Il 26 aprile 1986 due esplosioni squarciarono la centrale nucleare di Chernobyl (CNPP), allora nell’Ucraina sovietica, casando il più grande disastro nucleare civile che costrinse migliaia di persone a fuggire dall’area più contaminata, lasciandosi dietro case, cose e  gli animali domestici. Nei giorni successivi al disastro, le squadre di intervento  - i famosi liquidatori - hanno cercato i cani abbandonati e randagi per ucciderli ed evitare che diffondessero la radioattività.
Ma alcuni di quei cani sembrano essere sopravvissuti e il nuovo studio “The dogs of Chernobyl: Demographic insights into populations inhabiting the nuclear exclusion zone”, pubblicato su Science Advances da un team di ricercatori statunitensi, ucraini e polacchi, è il risultato della prima ricerca genetica su cani di Chernobyl e, quindi, su un grande mammifero che vive nell'area vietata e il primo passo di un progetto più ampio per determinare come i cani si sono adattati per sopravvivere in uno dei luoghi più radioattivi della Terra. Gli scienziati sperano di utilizzare le conoscenze acquisite per comprendere meglio gli effetti dell'esposizione alle radiazioni a lungo termine sulla genetica e sulla salute umana.

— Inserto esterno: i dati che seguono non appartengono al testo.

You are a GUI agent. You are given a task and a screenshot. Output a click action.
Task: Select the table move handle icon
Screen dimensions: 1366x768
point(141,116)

Intanto dallo studio pubblicato su Science Advances emerge che «Il DNA raccolto dai cani rinselvatichiti che vivono oggi vicino alla centrale elettrica rivela che sono i discendenti di cani che erano presenti al momento dell'incidente o che si erano stabiliti nell'area poco dopo».
I ricercatori evidenziano che «In questo studio, caratterizziamo la composizione genetica dei cani riproduttori liberi che vivono all'interno e intorno al sito del disastro nucleare di Chernobyl del 1986. Precedenti studi hanno dimostrato che i due più grandi disastri nucleari della storia, verificatisi al CNPP nel 1986 e alla centrale nucleare di Fukushima Daiichi nel 2011, hanno entrambi portato a enormi conseguenze ecologiche per la fauna selvatica e gli animali domestici (16-18 ) . Tuttavia, a Chernobyl è stata rilasciata molta più radioattività che a Fukushima, compreso circa sei volte più cesio-137, un radionuclide di lunga vita con un'emivita di oltre 30 anni».

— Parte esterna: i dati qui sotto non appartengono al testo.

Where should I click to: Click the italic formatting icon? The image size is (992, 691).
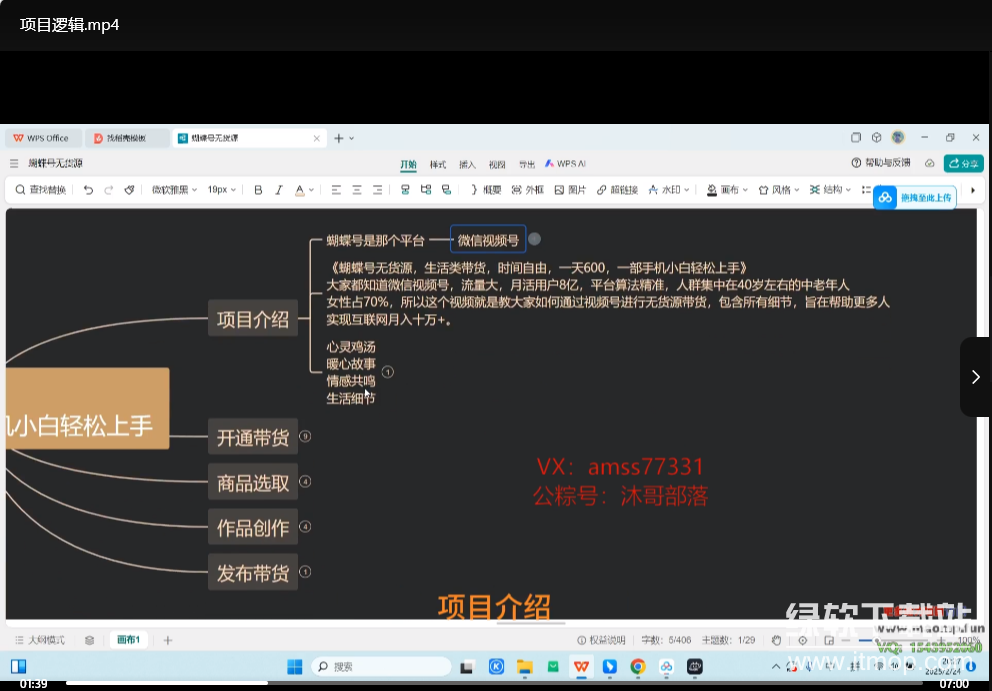click(279, 190)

Una delle autrici dello studio, Elaine Ostrander del National Human Genome Research Institute del  National Institutes of Health Usa, sottolinea in un’intervista a Nature che «Abbiamo così tanto da imparare da questi animali. Questa è un'occasione d'oro per vedere cosa succede quando generazioni di grandi mammiferi vivono in un ambiente ostile».
Gli impatti immediati dell'incidente di Chernobyl sono stati evidenti: circa 30 persone che lavoravano alla centrale elettrica e vigili del fuoco e liquidatori sono morti per avvelenamento da radiazioni entro pochi mesi dalla catastrofe, ancora di più per cancro negli anni successivi. Nelle zone intorno alla centrale esplosa i pini sono appassiti e molte specie di insetti sono scomparse, incapaci di sopravvivere nel suolo radioattivo.

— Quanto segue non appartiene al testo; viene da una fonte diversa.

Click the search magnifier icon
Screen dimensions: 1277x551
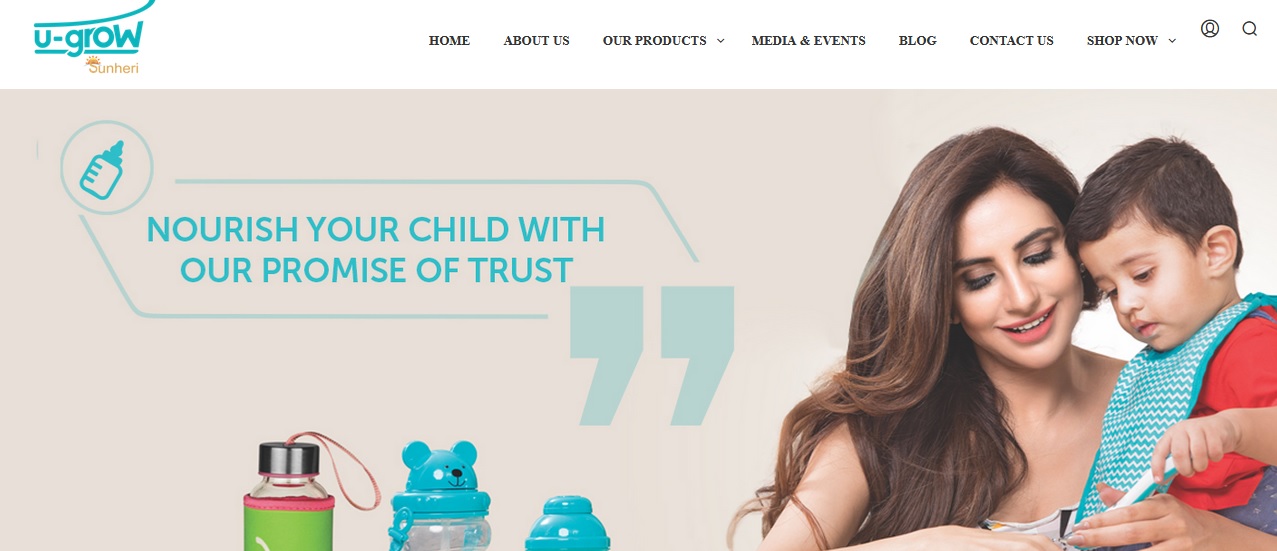(x=1250, y=29)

Quello che è meno chiaro è come i bassi livelli di materiale radioattivo persistente dopo il disastro colpiscano oggi le piante e gli animali che vivono nei dintorni di Chernobyl. Una manciata di studi ha riportato tassi di mutazione genetica insolitamente elevati nelle rondini e nei moscerini della frutta nelle vicinanze del reattore, che ora è sepolto in un sarcofago di acciaio e cemento. «Ma – ricorda David Brenner, un biofisico delle radiazioni alla Columbia University che non ha partecipato al nuovo studio - gli effetti sulla salute dei bassi livelli di radiazioni sono ancora oggetto di accesi dibattiti. Questo è importante perché le persone rischiano l'esposizione a basse dosi di radiazioni in tutti i tipi di contesti, anche attraverso determinate scansioni mediche o mentre lavorano in centrali nucleari. E’ davvero difficile capire gli effetti di questo tipo di esposizione, ma è piuttosto importante che lo facciamo».
E’ stato questo uno dei fattori che nel 2017 ha portato l’autore senior dello studio, Timothy Mousseau, Department of biological sciences dell’università della South Carolinaa unirsi a una missione di volontariato per fornire assistenza veterinaria alle centinaia di cani randagi che vivono nella zona di esclusione, un'area di 2.600 Km2 attorno alla centrale nucleare dove è limitato l'accesso per motivi di sicurezza e da dove i militari russi che hanno invaso l’Ucraina nel 2022 si sono ritirati rapidamente dopo che i soldati hanno cominciato ad ammalarsi in massa.
In tre anni di viaggi nell'area di Chernobyl, Mousseau e i suoi colleghi hanno raccolto campioni di sangue da circa 300 cani che vivevano accanto alla centrale nucleare e intorno alla città di Chernobyl e l'analisi del DNA dei cani ha rivelato che, a differenza di lupi e orsi e di altri animali che sono ritornati nell’area dalla quale erano scomparsi prima del disastro, i cani randagi «Non erano nuovi arrivati ​​nella zona».
Confrontando i profili genetici dei cani di Chernobyl con quelli di altri cani randagi che vivono nell'Europa orientale, il team ha scoperto che «I canidi nelle vicinanze della centrale elettrica, alcuni dei quali sono imparentati con razze da pastore, sono rimasti isolati da altre popolazioni canine per decenni» e che, nonostante le preoccupazioni dei funzionari sovietici che i cani di Chernobyl migrassero e diffondessero materiale radioattivo, «La maggior parte di questi animali non si era spostata lontano: quelli che vivono più vicino alla centrale elettrica sono geneticamente distinti dai loro parenti che vivono a pochi chilometri di distanza».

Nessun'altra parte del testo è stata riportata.